# WHAT THIS TASK INVOLVES
Whatever the data contains, copy all of it exactly.

INFORMATION PROVIDED section start

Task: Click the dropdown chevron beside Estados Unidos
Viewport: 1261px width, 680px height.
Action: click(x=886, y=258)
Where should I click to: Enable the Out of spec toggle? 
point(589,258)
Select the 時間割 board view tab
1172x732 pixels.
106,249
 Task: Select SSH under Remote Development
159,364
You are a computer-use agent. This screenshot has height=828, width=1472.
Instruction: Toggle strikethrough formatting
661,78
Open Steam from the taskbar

INFORMATION PROVIDED section end

# SOLUTION TO THE PROBLEM
Task: Click the dropdown chevron beside Estados Unidos
Viewport: 1261px width, 680px height.
Action: click(x=886, y=258)
Where should I click to: Enable the Out of spec toggle? 
point(589,258)
Select the 時間割 board view tab
1172x732 pixels.
106,249
 Task: Select SSH under Remote Development
159,364
You are a computer-use agent. This screenshot has height=828, width=1472.
Instruction: Toggle strikethrough formatting
661,78
Open Steam from the taskbar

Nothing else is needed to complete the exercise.